Reputation: 137
I have a file that looks like:
16262|John, Doe|John|Doe|JD|etc...
I need to find and replace cases as:
16262|John, Doe, Dae|John|Doe Dae|JD|etc...
by
16262|John, Doe Dae|John|Doe Dae|JD|etc...
In summary, I want to alter in the second field the commas after the first (may be more than one after).
Any suggestion?
Upvotes: 0
Views: 667
Reputation: 89629
With gnu sed:
BRE syntax:
sed 's/\(\(^\||\)[^|,]*,\) \?\|, \?/\1 /g;'
ERE syntax:
sed -r 's/((^|\|)[^|,]*,) ?|, ?/\1 /g;'
details:
( # group 1: all the begining of an item until the first comma
( # group 2:
^ # start of the line
| # OR
\| # delimiter
)
[^|,]* # start of the item until | or ,
, # the first comma
) # close the capture group 1
[ ]? # optional space
| # OR
, # an other comma
[ ]?
When the first branch succeeds, the first comma is captured in the group 1 with all the begining of the item, since the replacement string contains a reference to the capture group 1 (\1), so the first comma stay unchanged.

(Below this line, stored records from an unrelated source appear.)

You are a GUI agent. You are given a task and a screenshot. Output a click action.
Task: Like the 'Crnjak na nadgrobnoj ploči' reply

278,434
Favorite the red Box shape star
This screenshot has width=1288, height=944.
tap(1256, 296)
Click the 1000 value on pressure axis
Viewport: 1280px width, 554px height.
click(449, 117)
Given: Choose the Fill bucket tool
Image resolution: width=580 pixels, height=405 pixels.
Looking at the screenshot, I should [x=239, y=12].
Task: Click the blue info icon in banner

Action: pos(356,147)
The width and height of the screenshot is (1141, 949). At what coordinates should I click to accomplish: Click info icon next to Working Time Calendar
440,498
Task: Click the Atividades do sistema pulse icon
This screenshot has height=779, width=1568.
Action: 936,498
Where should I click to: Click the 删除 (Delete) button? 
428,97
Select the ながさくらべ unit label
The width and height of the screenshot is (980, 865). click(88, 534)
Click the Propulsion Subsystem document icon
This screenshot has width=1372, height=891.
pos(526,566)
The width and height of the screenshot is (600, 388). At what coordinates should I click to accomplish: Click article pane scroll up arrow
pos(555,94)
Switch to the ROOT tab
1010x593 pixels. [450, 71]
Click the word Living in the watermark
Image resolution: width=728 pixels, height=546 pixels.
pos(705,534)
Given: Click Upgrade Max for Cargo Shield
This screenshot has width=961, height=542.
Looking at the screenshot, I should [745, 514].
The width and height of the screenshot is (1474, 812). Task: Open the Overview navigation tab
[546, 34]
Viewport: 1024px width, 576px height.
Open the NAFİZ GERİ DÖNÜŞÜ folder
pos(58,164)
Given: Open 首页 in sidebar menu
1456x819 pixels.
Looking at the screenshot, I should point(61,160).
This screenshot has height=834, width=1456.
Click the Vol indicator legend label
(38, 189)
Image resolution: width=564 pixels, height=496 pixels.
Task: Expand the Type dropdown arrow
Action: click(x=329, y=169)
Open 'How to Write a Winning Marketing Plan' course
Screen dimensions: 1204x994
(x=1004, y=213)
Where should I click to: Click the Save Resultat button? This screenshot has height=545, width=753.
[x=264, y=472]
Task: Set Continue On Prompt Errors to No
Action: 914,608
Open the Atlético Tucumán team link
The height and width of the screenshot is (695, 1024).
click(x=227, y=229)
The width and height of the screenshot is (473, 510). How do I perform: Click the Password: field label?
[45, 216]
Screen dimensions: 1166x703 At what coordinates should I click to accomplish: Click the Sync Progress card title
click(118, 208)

When the second branch succeeds the group 1 is not defined and the reference \1 in the replacement string is an empty string. This is why other commas are removed.
Upvotes: 2
Reputation: 9817
This strongly depends on languages. If you have lookbehind you can do this with the regular expression (?<=,.*),
. If you don't have that, for example in JavaScript, you might still be able to use lookahead if you can reverse a string:
String.prototype.reverse = function () {
return this.split("").reverse().join("");
};
"a, b, c, d".reverse().replace(/,(?=.*,)/g, '').reverse()
// yields "a, b c d"
I don't think there are other features which are quite like lookaround in regex that can easily simulate them. Possibly you can use a more powerful language to capture the index of the first comma, replace all commas, and then reinsert the first comma.
Upvotes: 0